===== GIVEN RECORDS =====

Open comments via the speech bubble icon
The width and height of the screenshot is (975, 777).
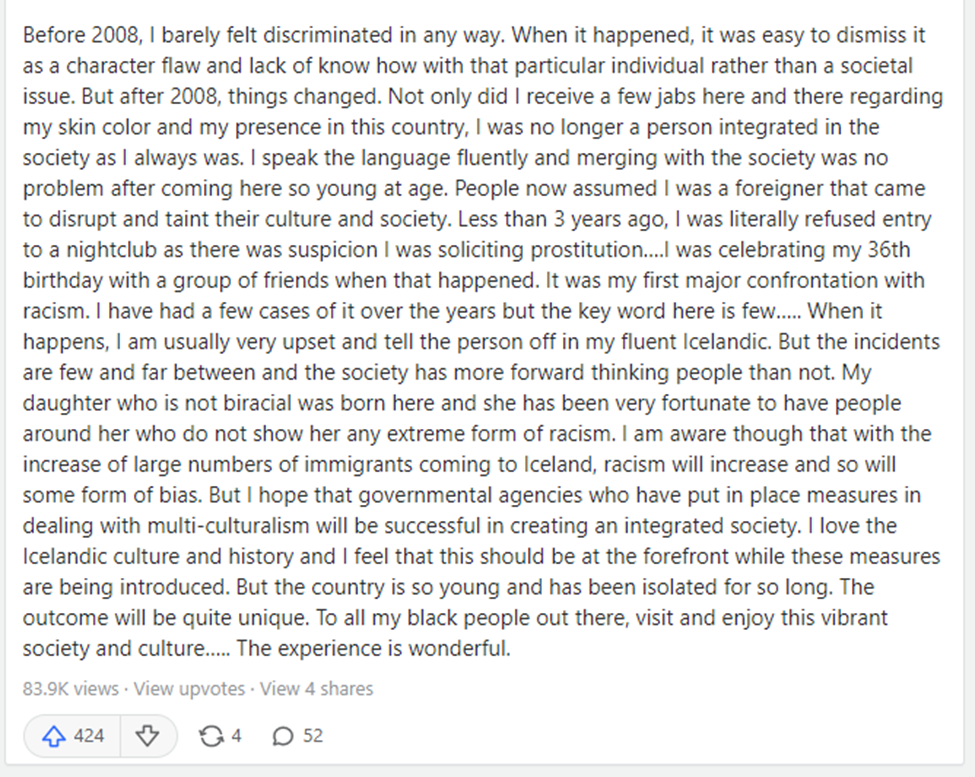click(283, 736)
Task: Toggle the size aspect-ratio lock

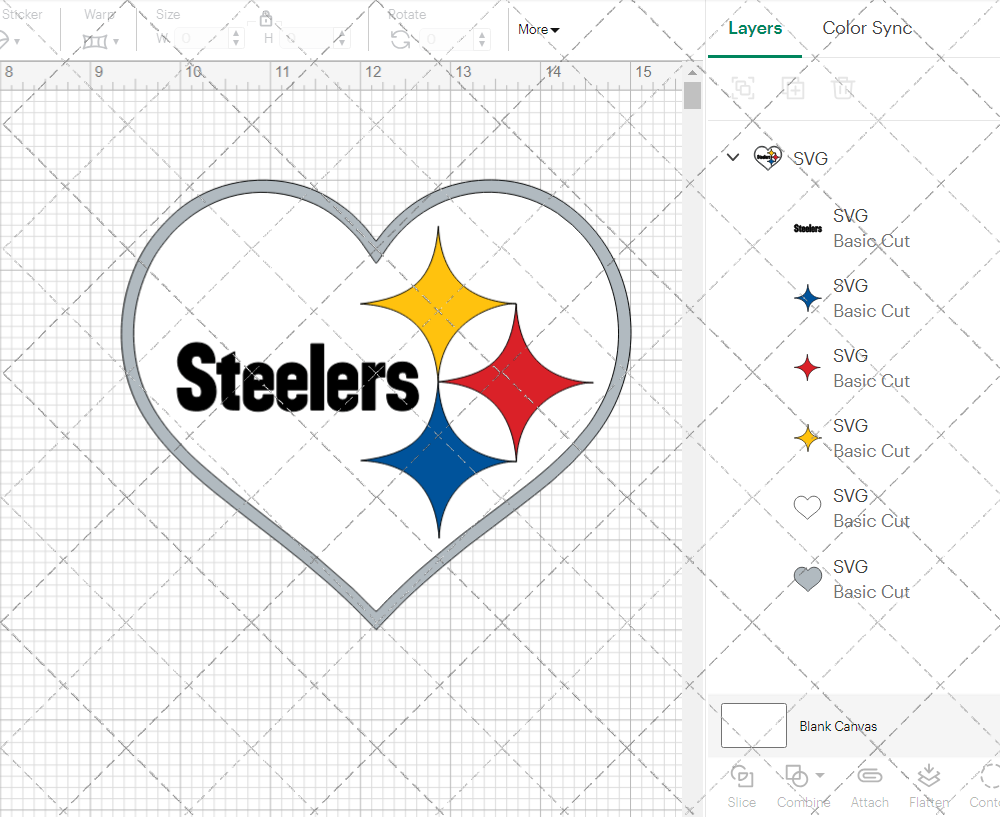Action: click(266, 19)
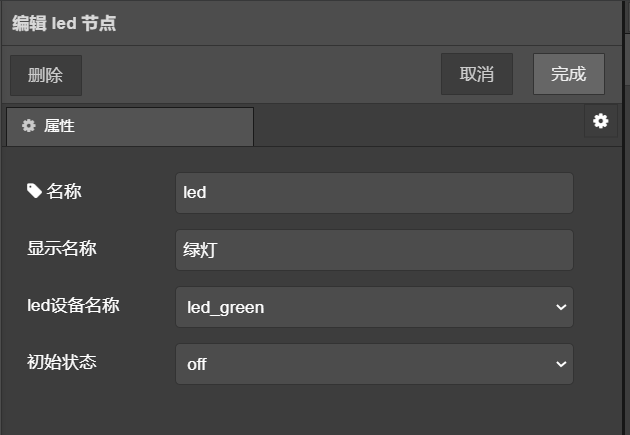Open node settings gear at far right
The height and width of the screenshot is (435, 630).
tap(600, 121)
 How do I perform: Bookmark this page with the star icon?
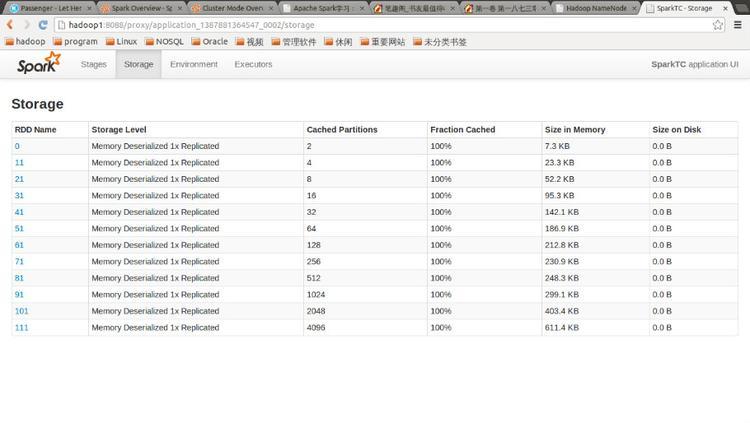pos(718,25)
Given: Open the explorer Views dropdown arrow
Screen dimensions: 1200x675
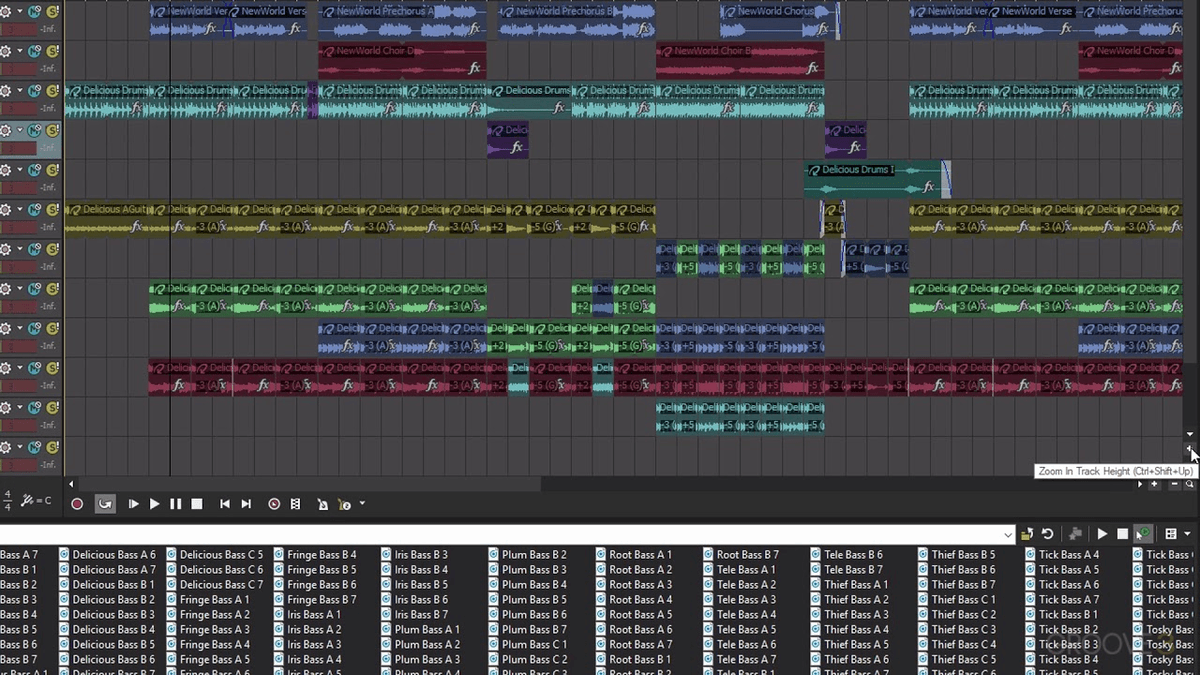Looking at the screenshot, I should pos(1187,535).
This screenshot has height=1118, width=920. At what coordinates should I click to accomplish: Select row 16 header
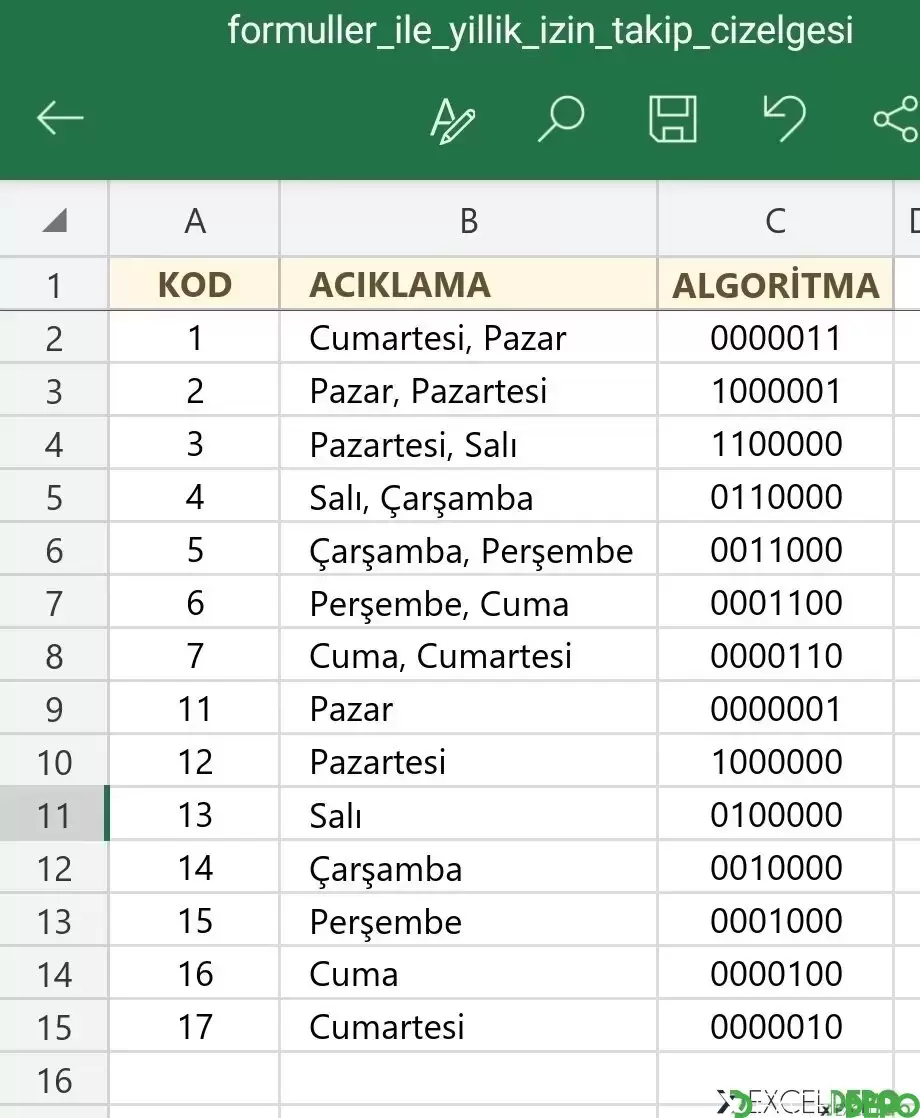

=====

- _DESCRIPTION OF THE TASK_:
Copy all the material above line for line, leaving out the pictures.

- _FINISHED TASK_:
Open comments via the speech bubble icon
The width and height of the screenshot is (975, 777).
click(283, 736)
Task: Toggle the size aspect-ratio lock

Action: click(266, 19)
Open node settings gear at far right
The height and width of the screenshot is (435, 630).
tap(600, 121)
 How do I perform: Bookmark this page with the star icon?
pos(718,25)
Given: Open the explorer Views dropdown arrow
Screen dimensions: 1200x675
Looking at the screenshot, I should pos(1187,535).
This screenshot has height=1118, width=920. At what coordinates should I click to accomplish: Select row 16 header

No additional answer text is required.